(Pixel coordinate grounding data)
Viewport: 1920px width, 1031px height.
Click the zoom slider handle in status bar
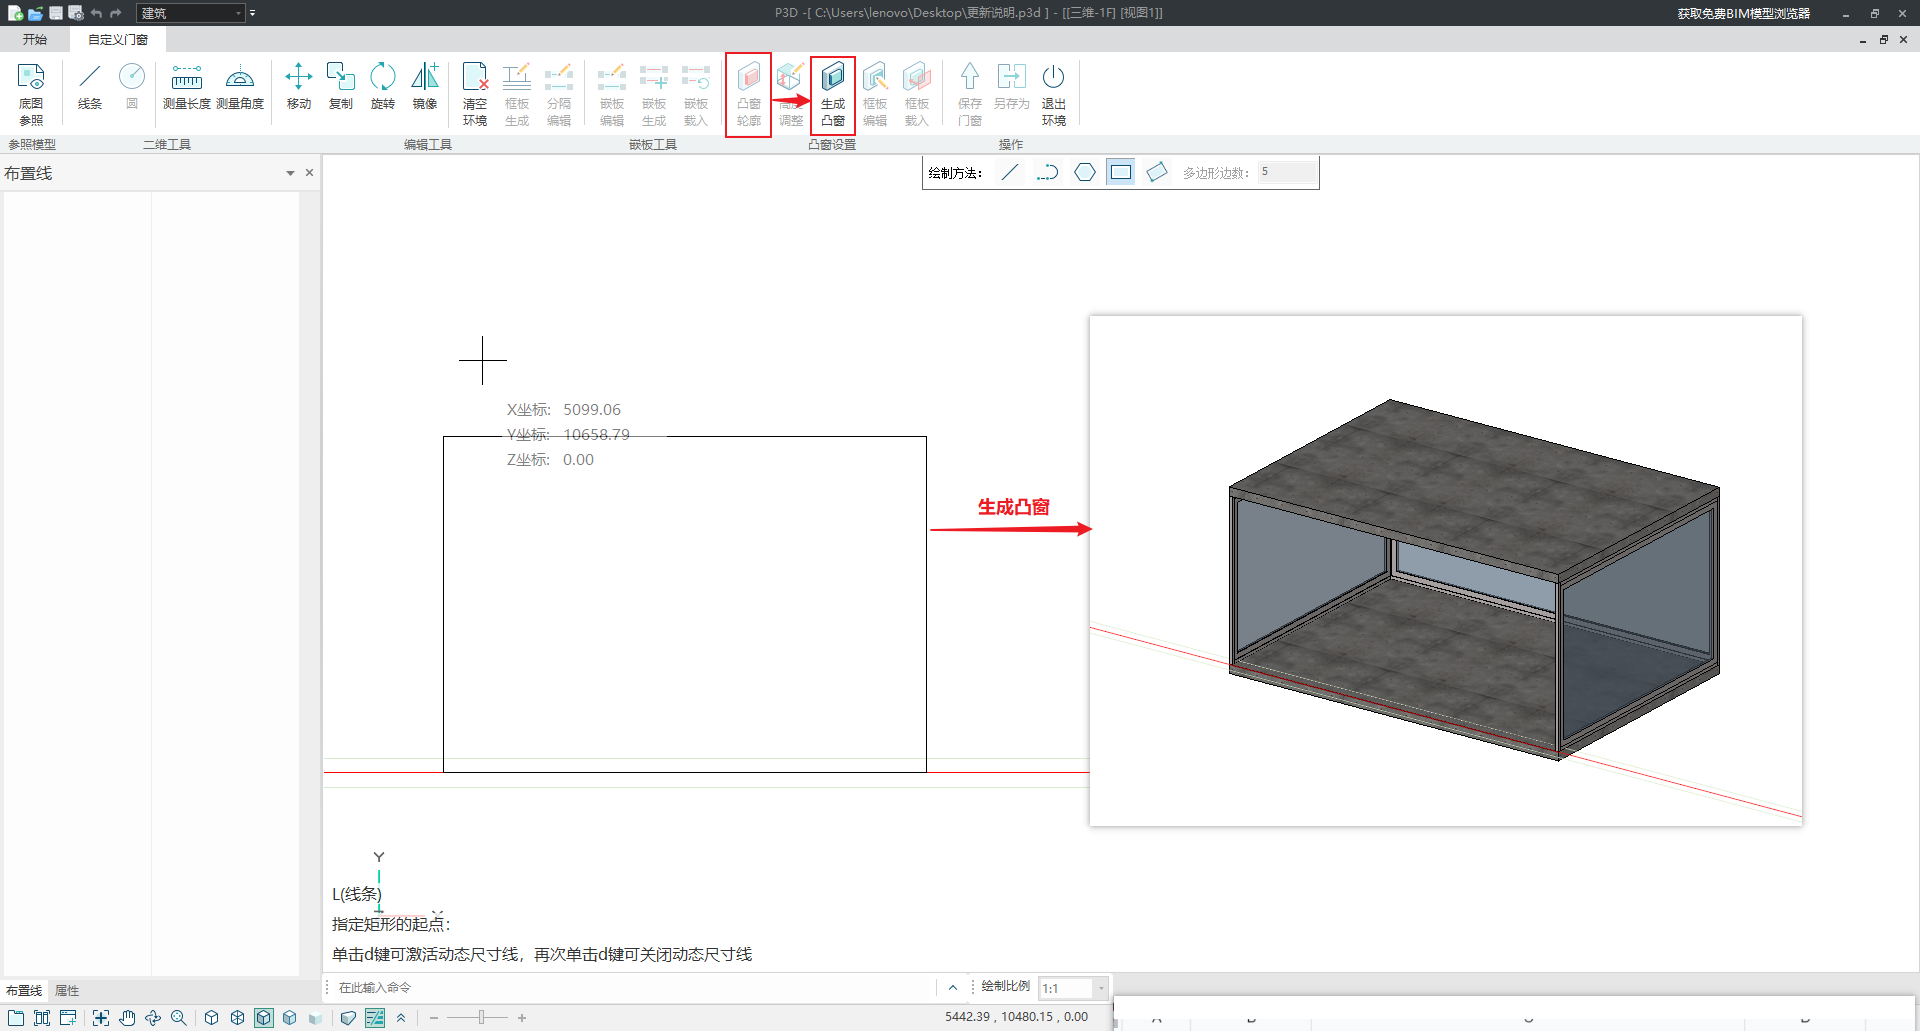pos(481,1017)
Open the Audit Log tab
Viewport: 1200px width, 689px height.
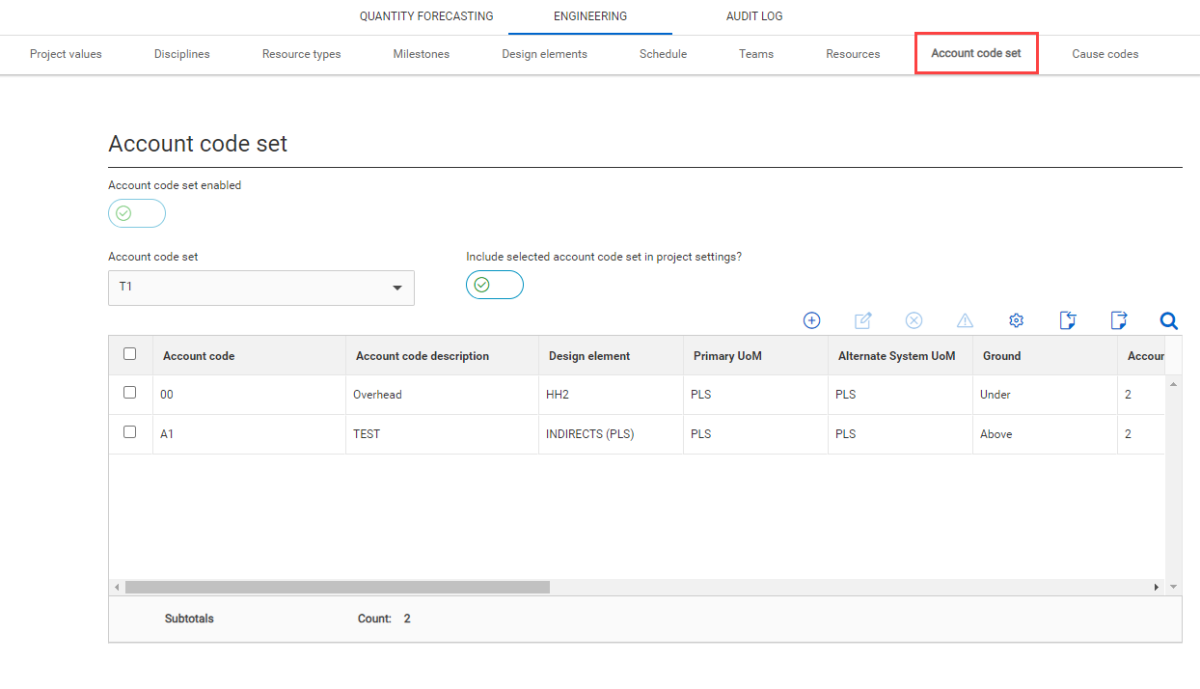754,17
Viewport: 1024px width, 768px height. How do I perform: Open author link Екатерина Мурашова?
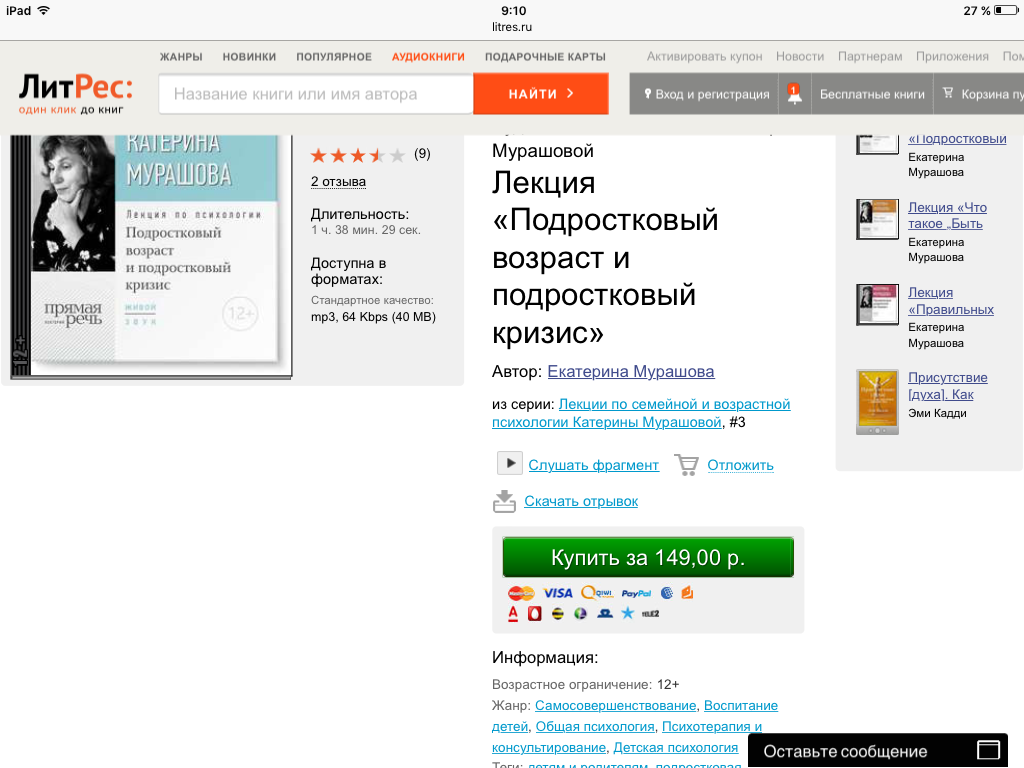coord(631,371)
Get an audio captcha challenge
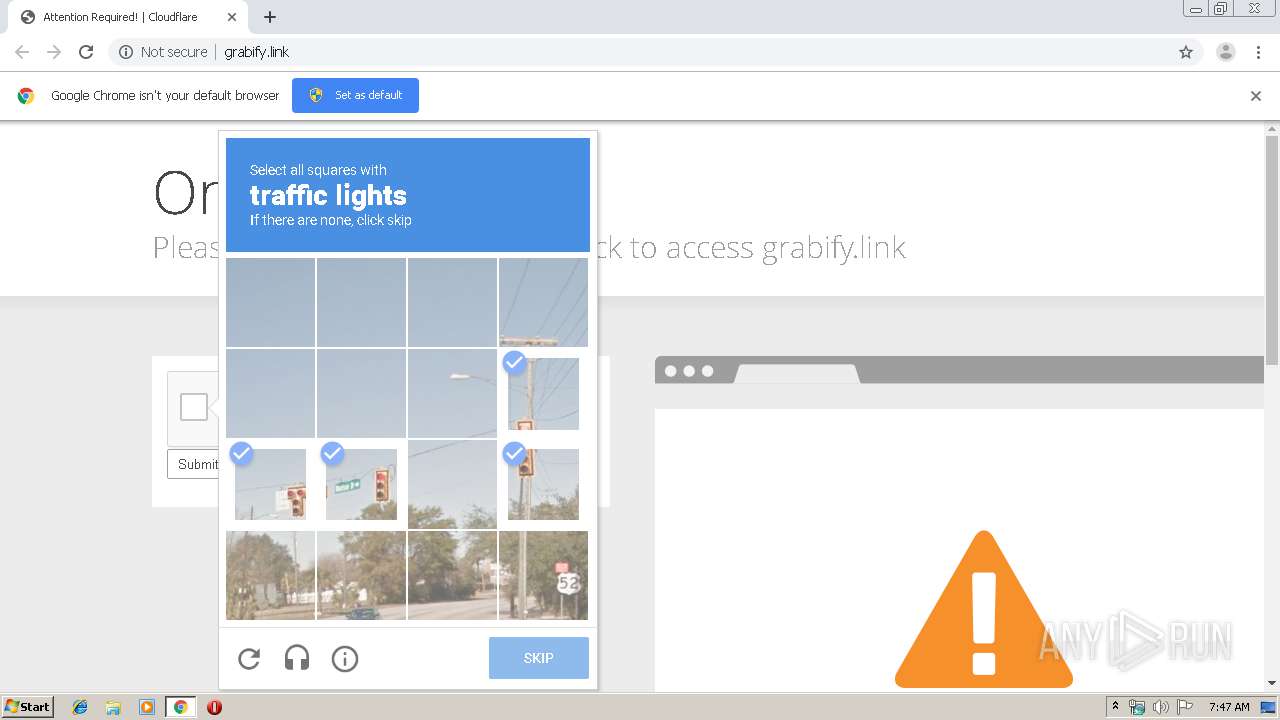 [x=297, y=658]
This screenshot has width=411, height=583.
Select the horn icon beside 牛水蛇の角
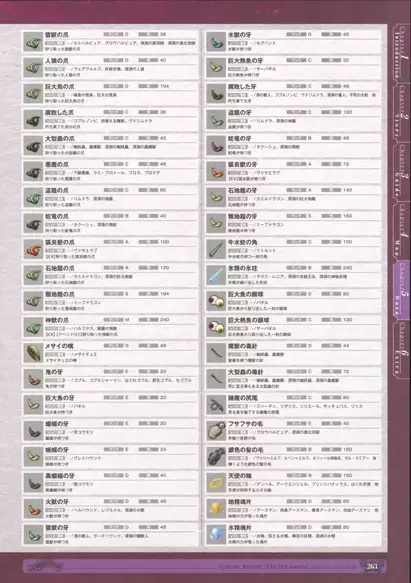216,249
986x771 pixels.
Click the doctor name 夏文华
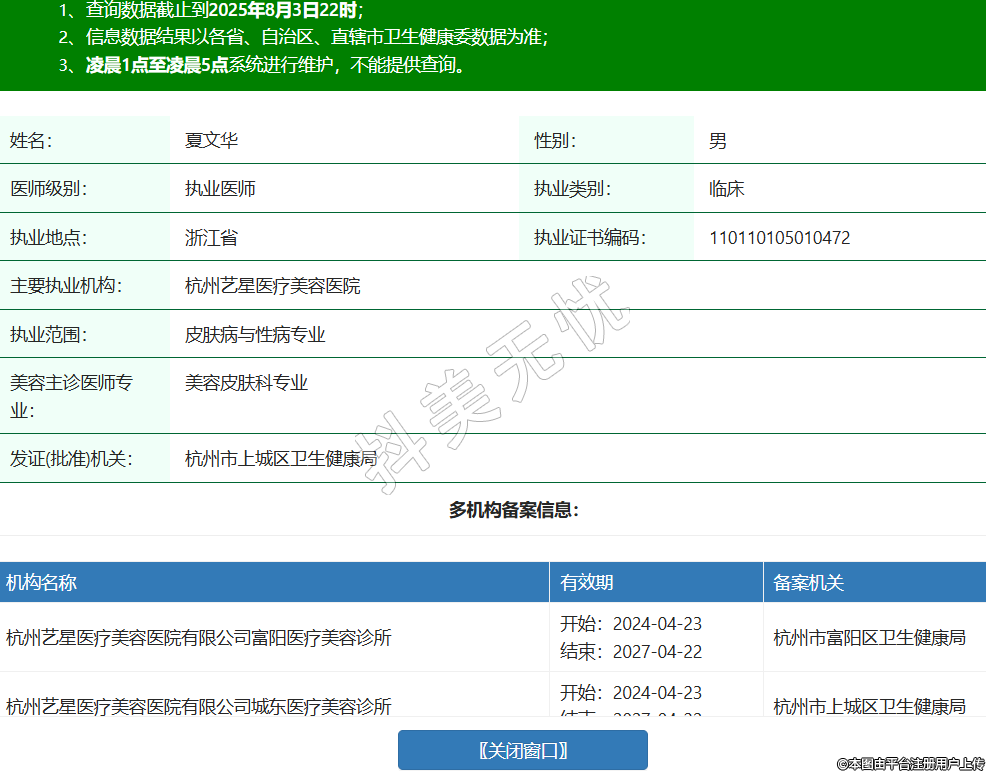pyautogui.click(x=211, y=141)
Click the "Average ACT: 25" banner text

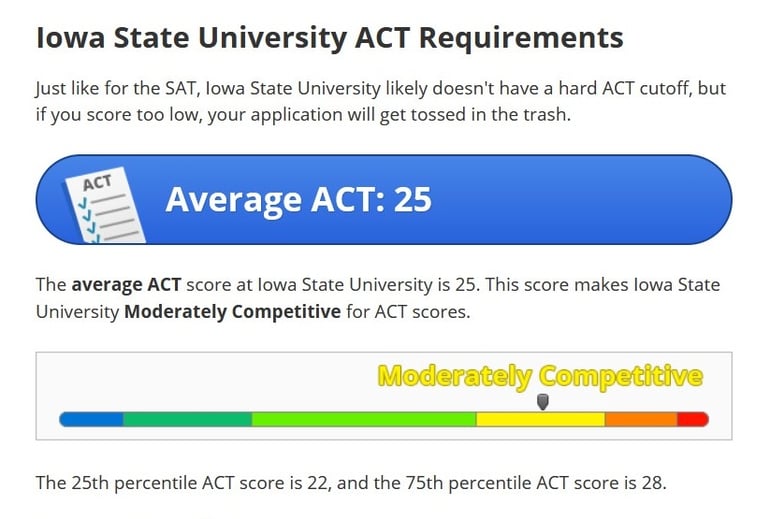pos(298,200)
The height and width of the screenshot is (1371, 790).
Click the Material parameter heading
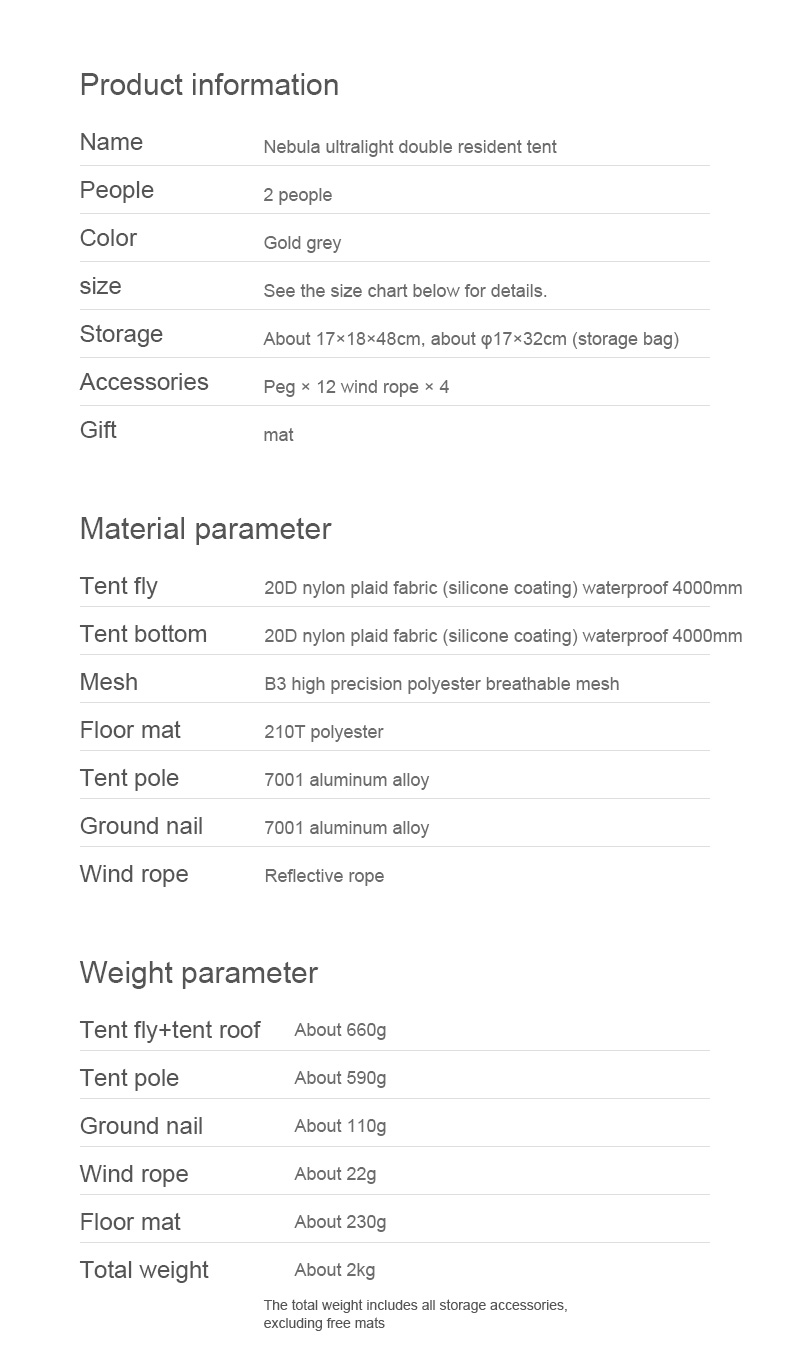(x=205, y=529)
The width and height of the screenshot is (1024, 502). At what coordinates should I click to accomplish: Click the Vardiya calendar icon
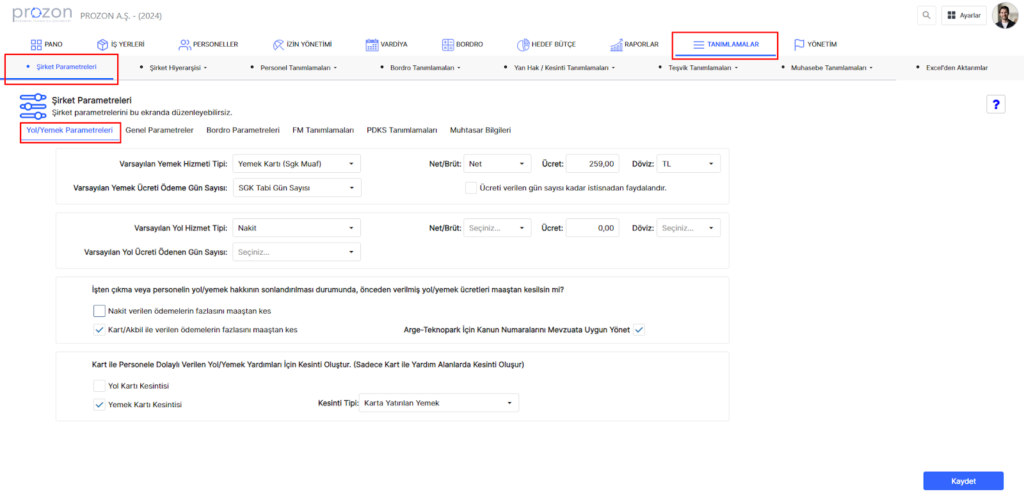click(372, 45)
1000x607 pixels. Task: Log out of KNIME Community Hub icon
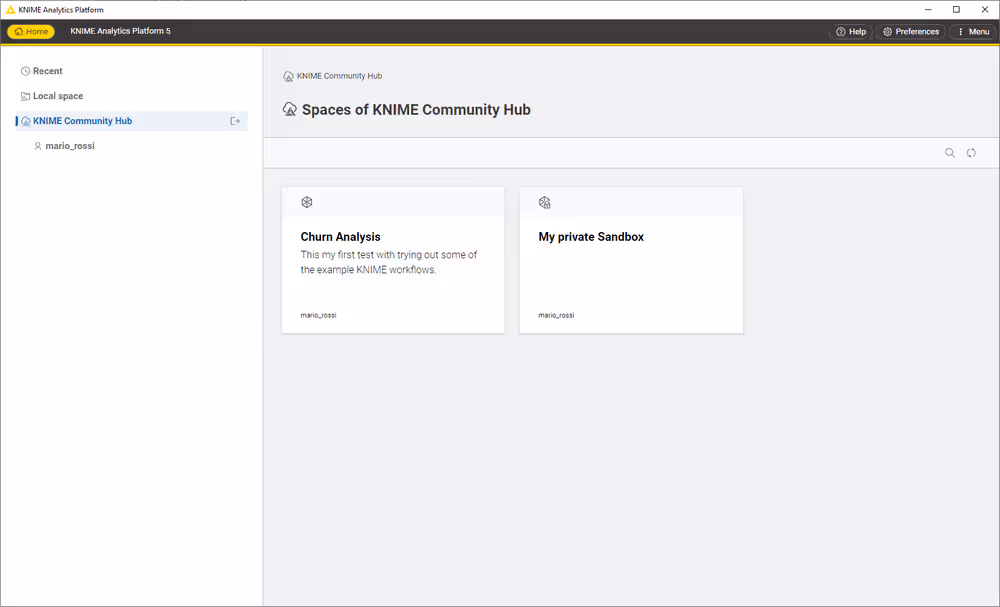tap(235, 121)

Exercise goal: Pictures aside, give the data again exactly as it appears.

Solution to this task:
Viewport: 1920px width, 1031px height.
Click the zoom slider handle in status bar
pos(481,1017)
Open the Audit Log tab
Viewport: 1200px width, 689px height.
754,17
Viewport: 1024px width, 768px height. How do I perform: Open author link Екатерина Мурашова?
coord(631,371)
Get an audio captcha challenge
 [x=297, y=658]
This screenshot has width=411, height=583.
Select the horn icon beside 牛水蛇の角
216,249
986x771 pixels.
Click the doctor name 夏文华
pyautogui.click(x=211, y=141)
Click the "Average ACT: 25" banner text

pos(298,200)
The height and width of the screenshot is (1371, 790).
Click the Material parameter heading
(x=205, y=529)
The width and height of the screenshot is (1024, 502). At what coordinates should I click to accomplish: Click the Vardiya calendar icon
click(372, 45)
1000x607 pixels. Task: Log out of KNIME Community Hub icon
tap(235, 121)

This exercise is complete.